One Year

We are writing this post after tucking Trevor and Ariel into bed for the night, 365 days after the first time we ever tucked them in. Today is the 1-year anniversary of them entering our lives and it is bitter sweet. When we opened our home to these kiddos (Possible Placements), we agreed to care for them for the weekend. If we said no, they would have spent the weekend in a hotel with a staff member from DHS.  After one weekend, and with nowhere else for them to go, we decided we would continue to care for them as long as we could, or as long as they needed us.  So, that is how we got from one weekend, to one year.

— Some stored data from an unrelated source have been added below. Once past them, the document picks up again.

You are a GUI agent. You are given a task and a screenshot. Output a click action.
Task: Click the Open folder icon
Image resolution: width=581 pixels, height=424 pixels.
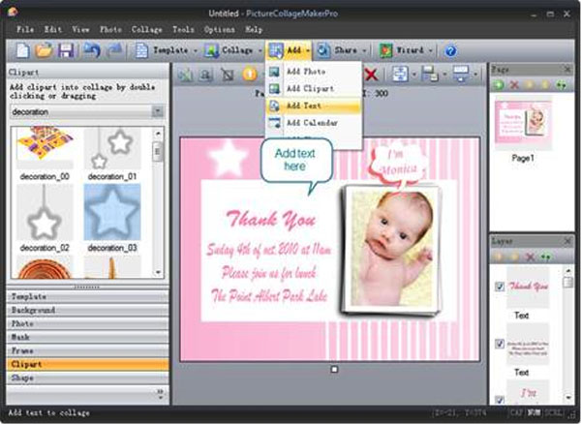[x=45, y=49]
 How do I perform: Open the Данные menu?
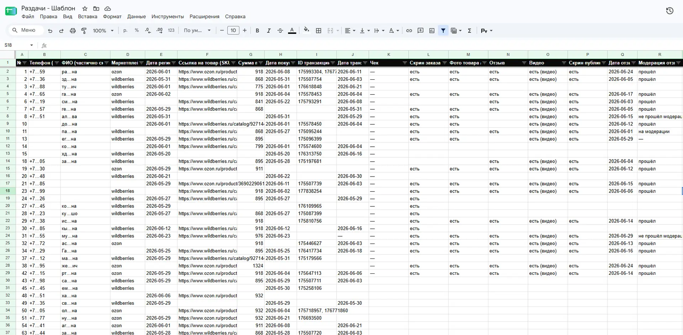point(136,16)
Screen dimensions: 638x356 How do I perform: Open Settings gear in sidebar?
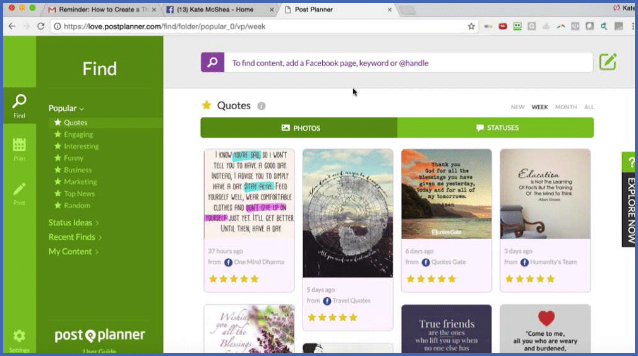(x=20, y=336)
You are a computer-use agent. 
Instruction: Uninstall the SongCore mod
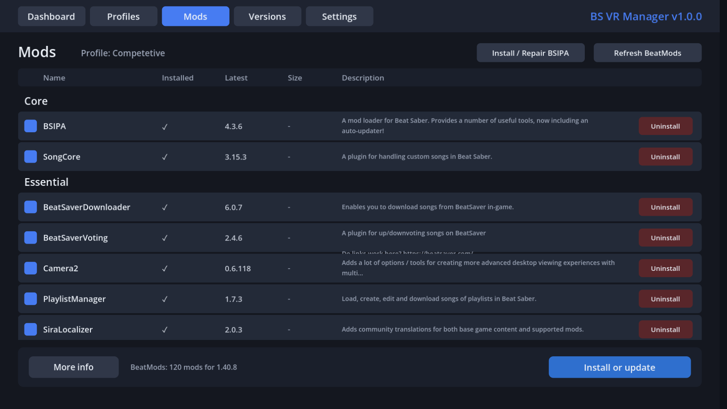click(x=665, y=156)
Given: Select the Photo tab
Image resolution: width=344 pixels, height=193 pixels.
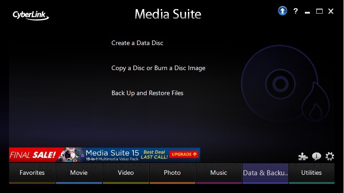Looking at the screenshot, I should (172, 173).
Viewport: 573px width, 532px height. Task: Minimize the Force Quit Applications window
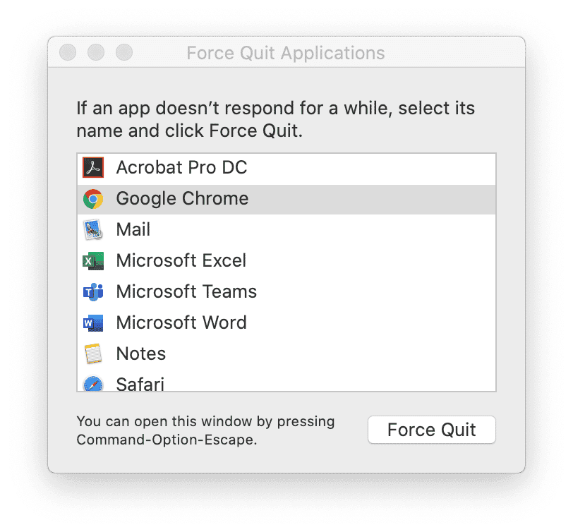(96, 52)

This anniversary is strange. We have been fostering for about 18-months now (Our First Year in Review), and have cared for 6 very special kiddos, but Trevor and Ariel have been in our lives longer than the other 4 combined.  On one hand, this anniversary is quite an achievement and a milestone representing a lot of love and hard work, as well as growth and progress. It is something we can be proud of. It represents our family and the bond and love we have grown and worked so hard for. However, the anniversary also symbolizes failure, loss, struggle, and uncertainty. So much has happened in the last year, but not much has actually happened.

So here we are, one-year in to fostering these awesome kids, and although we have done so much for them, an experienced so much with them, on paper, we are in the exact same place as we were a year ago.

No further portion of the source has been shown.